-- START --

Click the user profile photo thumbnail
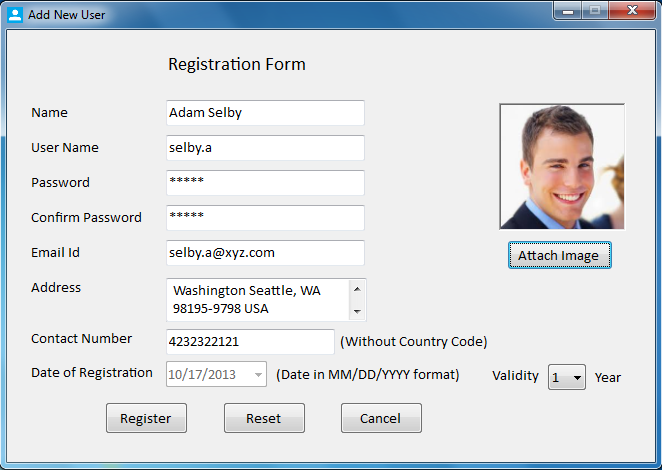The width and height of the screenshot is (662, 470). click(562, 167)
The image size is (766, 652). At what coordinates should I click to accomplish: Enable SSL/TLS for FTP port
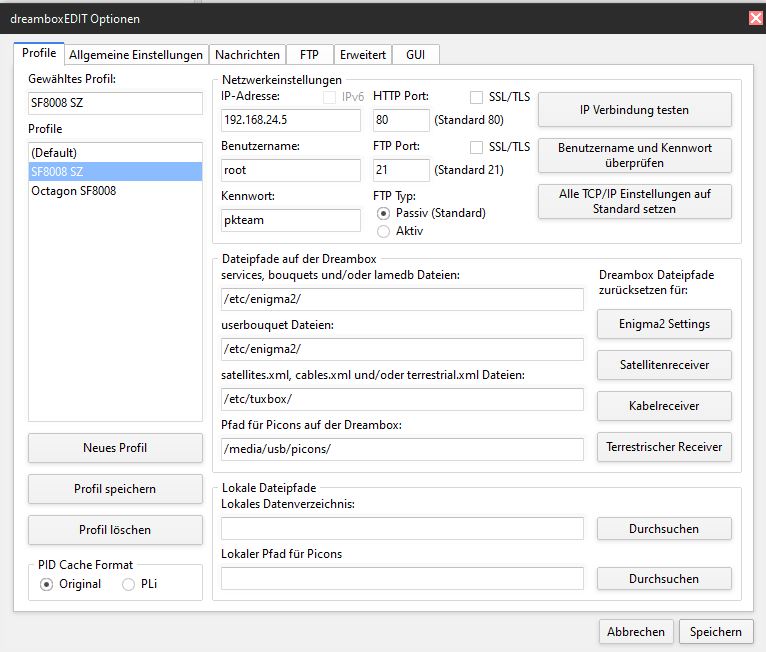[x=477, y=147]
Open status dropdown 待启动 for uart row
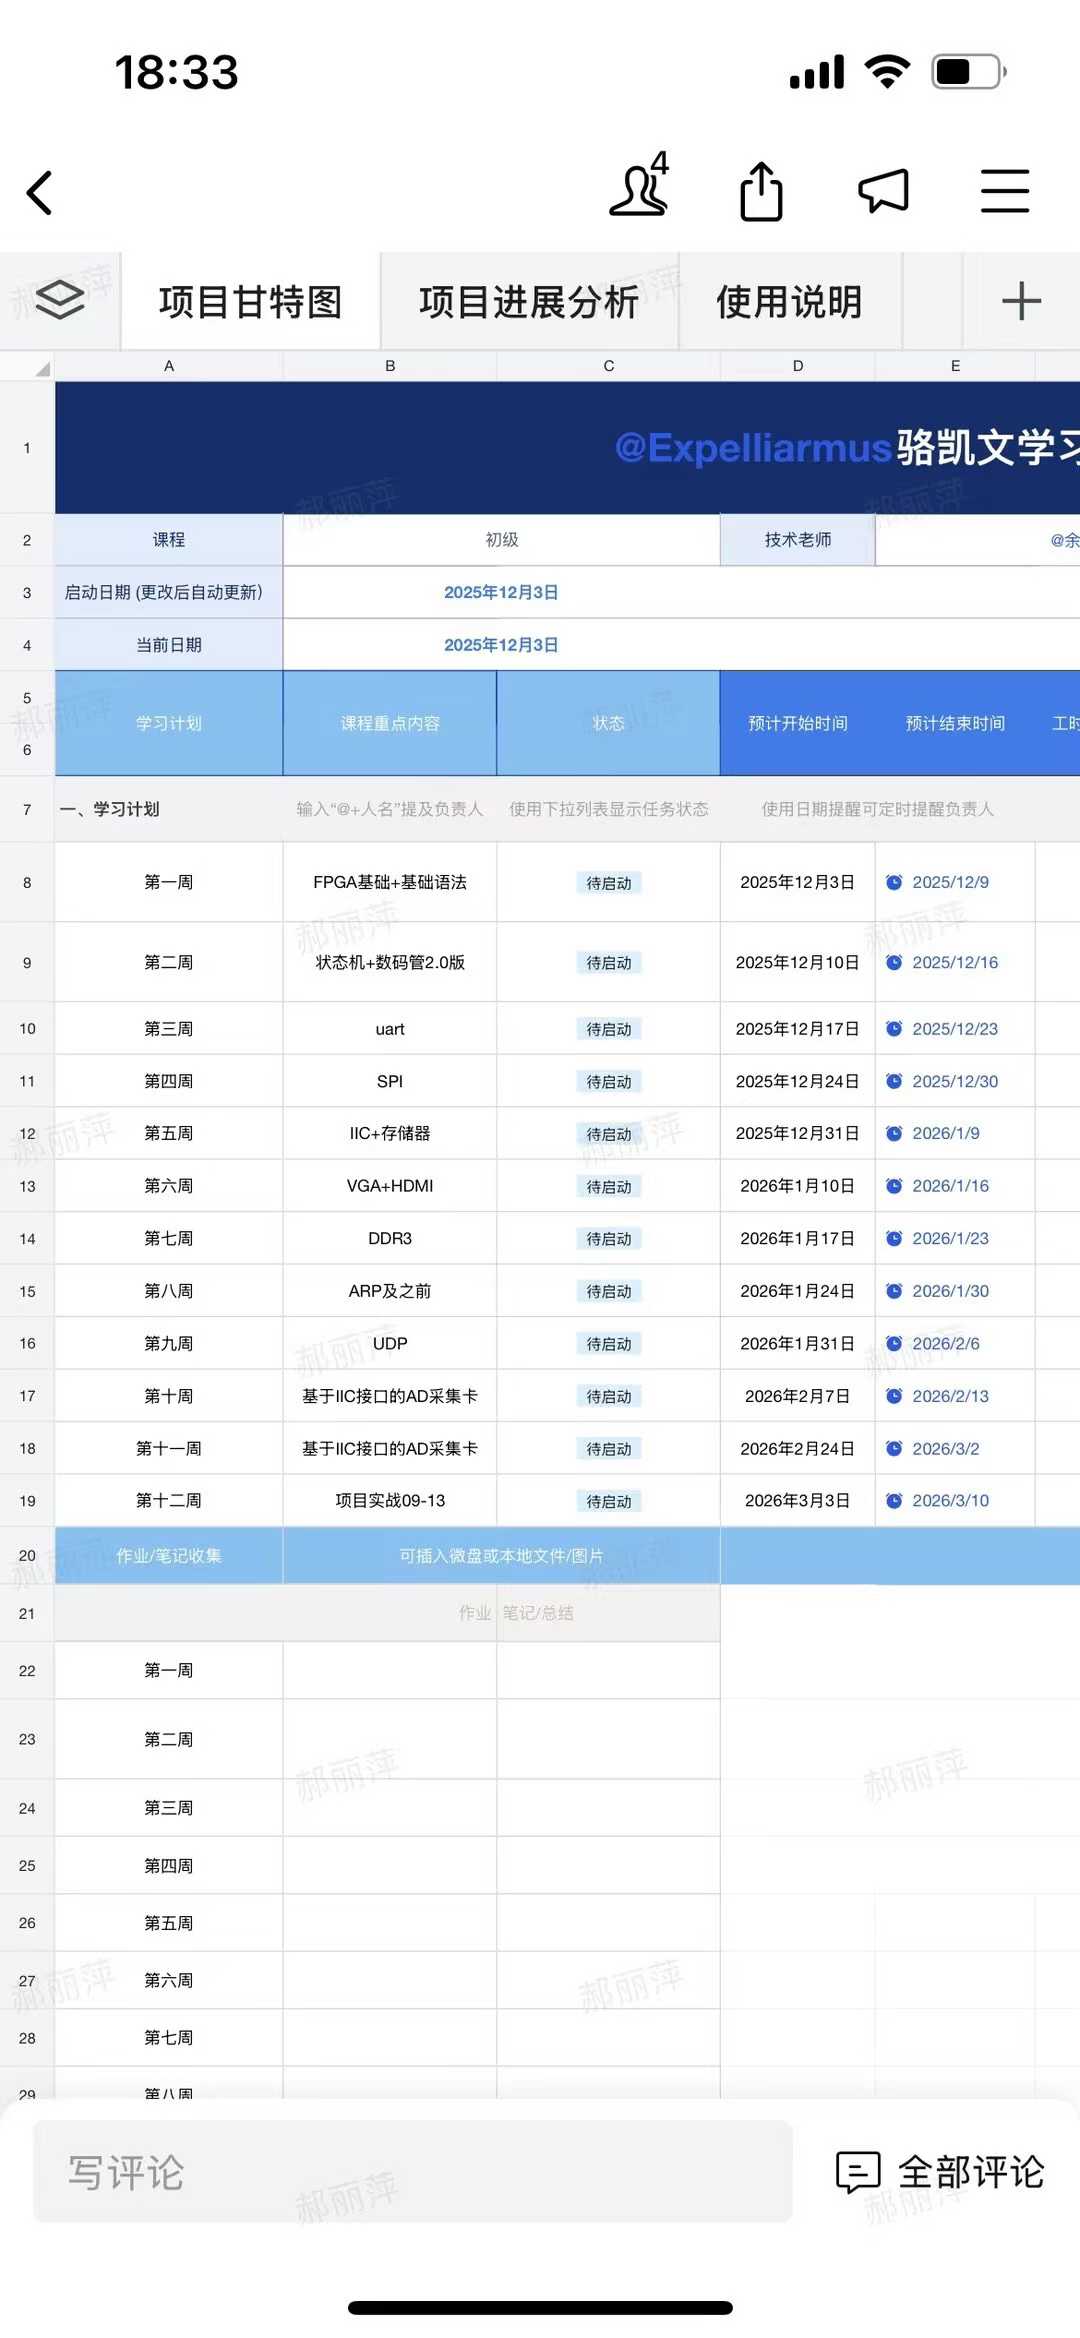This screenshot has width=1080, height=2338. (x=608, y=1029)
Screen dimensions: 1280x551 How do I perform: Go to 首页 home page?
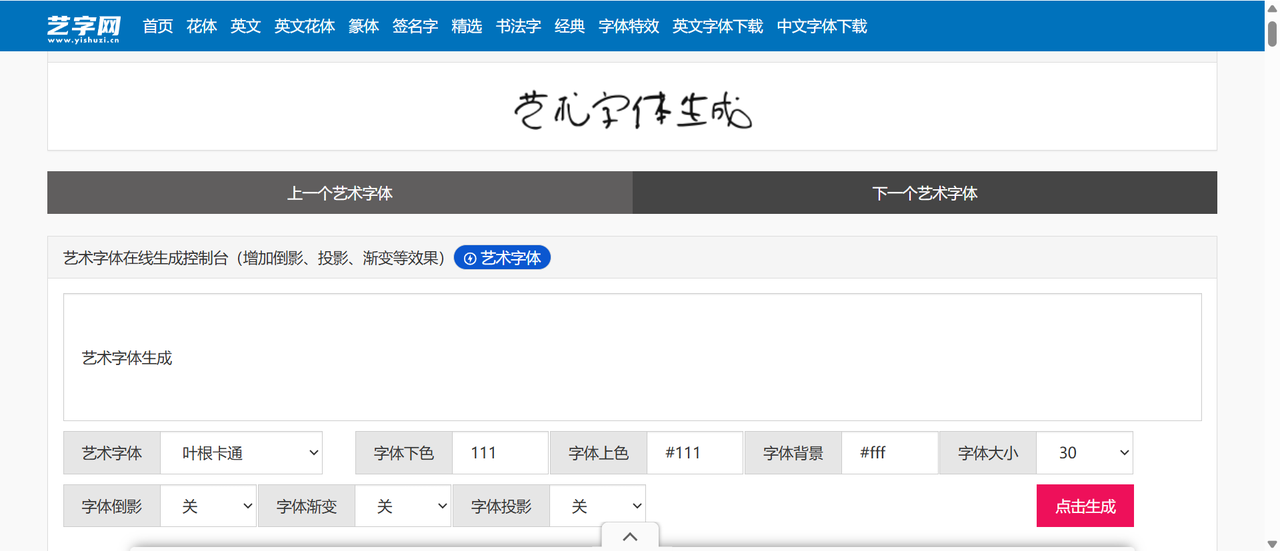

-- END --

• _Goal_
Render the rows above as a numbered list, omitting any blank lines and excluding the pictures.

• _Solution_
1. Click the user profile photo thumbnail
2. The width and height of the screenshot is (662, 470). click(562, 167)
3. The image size is (766, 652). At what coordinates should I click to accomplish: Enable SSL/TLS for FTP port
4. [x=477, y=147]
5. Open status dropdown 待启动 for uart row
6. This screenshot has width=1080, height=2338. (x=608, y=1029)
7. Screen dimensions: 1280x551 How do I perform: Go to 首页 home page?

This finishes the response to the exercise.